Os grupos chamados de “falsos profetas” e de “anticristos” provavelmente eram do cristianismo gnóstico, que se desenvolveu mais fortemente no século II. Para alguns deles, a salvação estava no conhecimento, ou gnosis, em grego. Bastava ter um esclarecimento espiritual para estar em comunhão com Deus. O gnosticismo cristão substituía a prática concreta do amor – a essência do seguimento de Jesus – por rituais e conhecimentos espirituais desligados da vida prática. Por terem tais conhecimentos e participarem dos rituais do grupo, achavam que estavam em união com Deus e assim não havia pecado nem o julgamento de Deus para eles. Por isso não buscavam viver de modo coerente com o evangelho na vida diária, entregando-se à libertinagem e despreocupando-se com a justiça e com a defesa da dignidade humana.

Na segunda carta de Pedro, o autor reage energicamente ao movimento gnóstico cristão, declarando que o conhecimento não é simplesmente a percepção intelectual e participação em rituais esotéricos:antes, é uma experiência concreta de Jesus, Deus encarnado, que resulta no seguimento do evangelho e na transformação moral: “Com seu poder divino, Deus nos deu tudo o que leva à vida e à piedade, por meio do conhecimento de Jesus, o qual nos chamou por sua própria glória e mérito” (2Pd 1,3).

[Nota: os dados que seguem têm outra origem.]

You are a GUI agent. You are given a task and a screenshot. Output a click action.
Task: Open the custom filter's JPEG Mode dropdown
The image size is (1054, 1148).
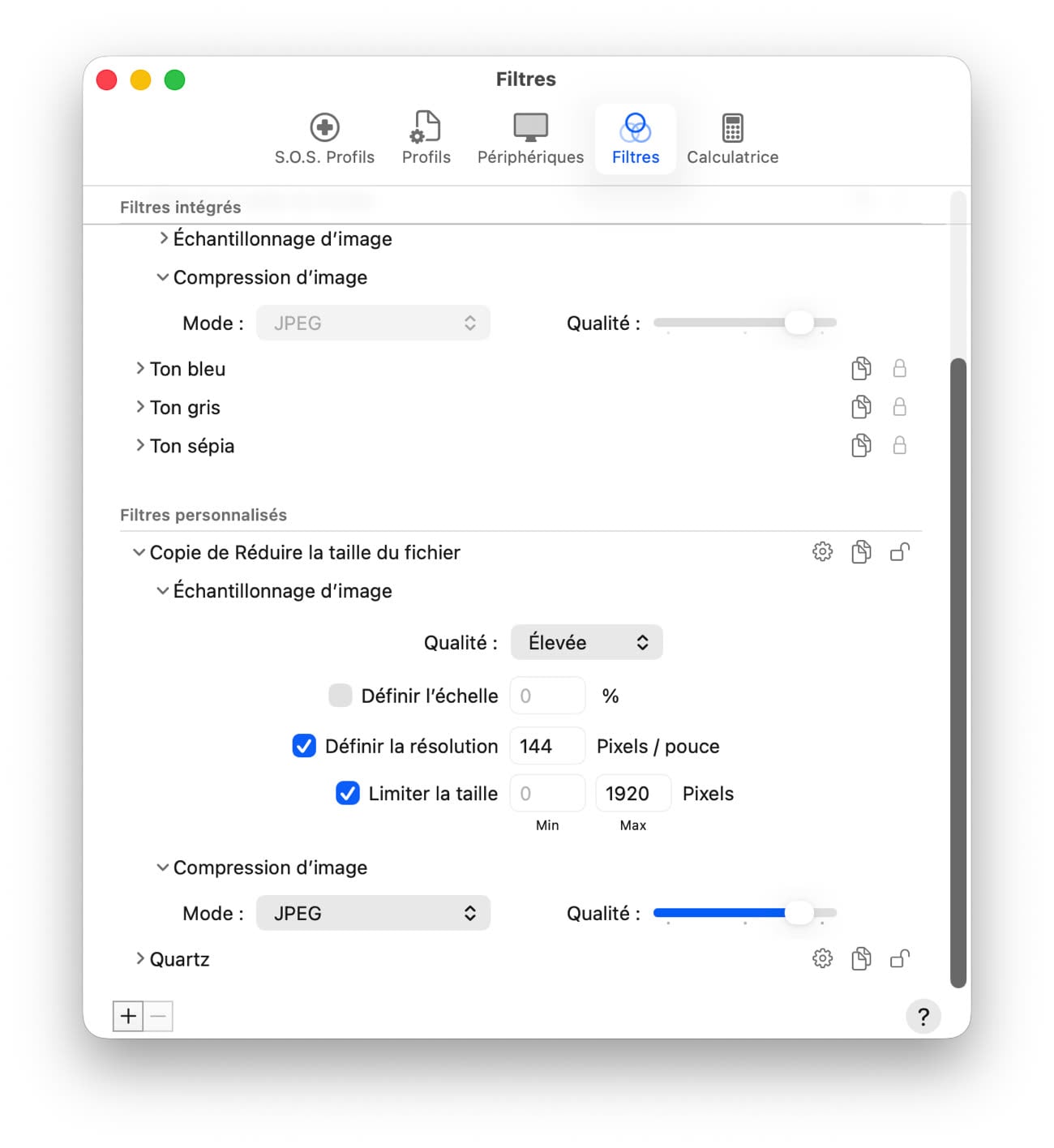[373, 913]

A presença de falsos profetas ou mestres gnósticos não é um problema totalmente novo na vida das comunidades cristãs. A carta de Judas, outra carta católica, escrita um pouco antes da segunda carta de Pedro, já apresenta o conflito e a divisão por causa do pensamento e da prática dos falsos profetas:

a) Falsos mestres: “Nos últimos tempos aparecerão homens cínicos, que seguirão suas paixões ímpias. São eles que provocam divisões, são psíquicos e não possuem o Espírito” (Jd 18-19).

b) Renegar o Senhor Jesus Cristo: “Porque se infiltraram entre vocês alguns indivíduos há tempo marcados para esta sentença: homens sem piedade, que transformam a graça de nosso Deus em pretexto para a indecência e renegam o único mestre e Senhor Jesus Cristo” (Jd 4).

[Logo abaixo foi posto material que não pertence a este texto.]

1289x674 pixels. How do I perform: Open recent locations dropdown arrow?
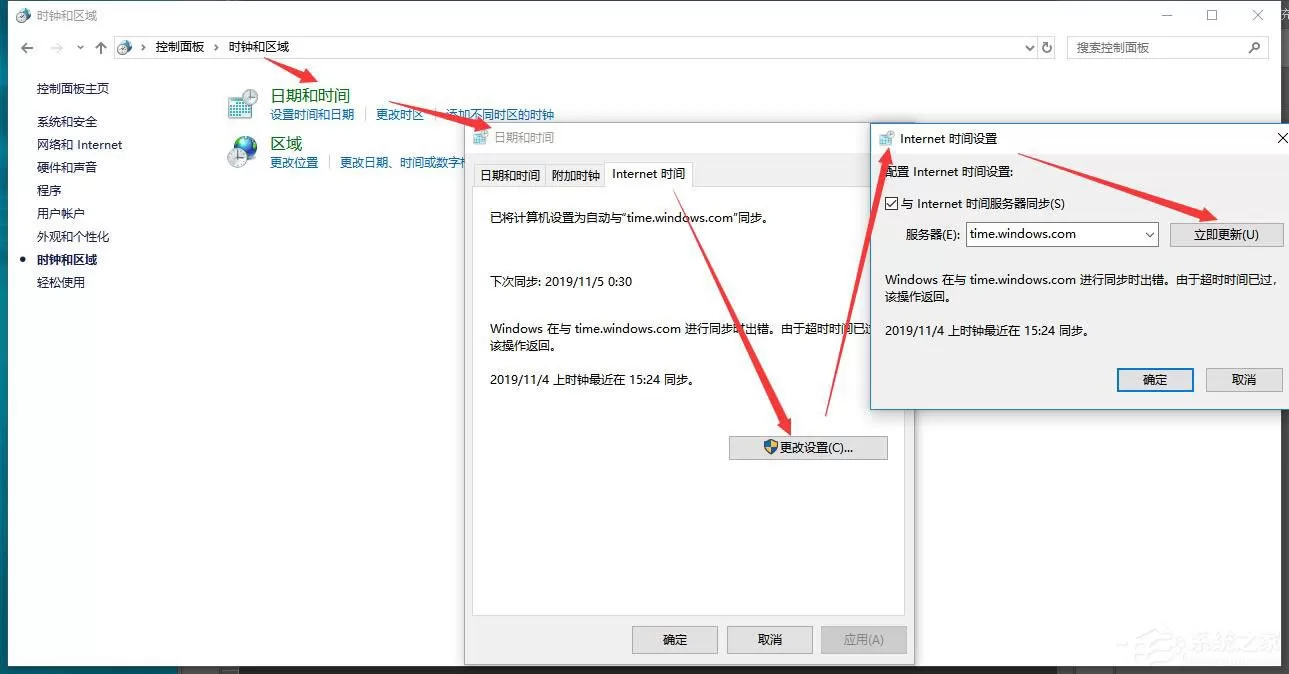80,47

c) Conhecimento irracional: “Esses indivíduos, ao contrário, blasfemam tudo o que não conhecem, e as coisas que conhecem fisicamente, como animais irracionais, os levam à perdição” (Jd 10).

d) Libertinagem: “São uns murmuradores, revoltados contra o destino, que se deixam levar pelas próprias paixões. Sua boca profere palavras arrogantes e, se louvam as pessoas, é por interesse” (Jd 16).

e) Contaminar a refeição fraterna: “São eles que contaminam as refeições fraternas de vocês, regalando-se com irreverência e apascentando a si mesmos” (Jd 12a).

No fim do século I ou início do século II, a segunda carta de Pedro e a carta de Judas mostram urgência em seus propósitos: advertir as comunidades cristãs contra os falsos profetas ou mestres, que podem ser os precursores do movimento gnóstico. Tais cartas repreendem e rejeitam os pensamentos e as práticas deles, que atuam nas comunidades buscando destruir a fé alimentada pela prática do evangelho de Jesus Cristo, transmitido pelos apóstolos (cf. Jd 3).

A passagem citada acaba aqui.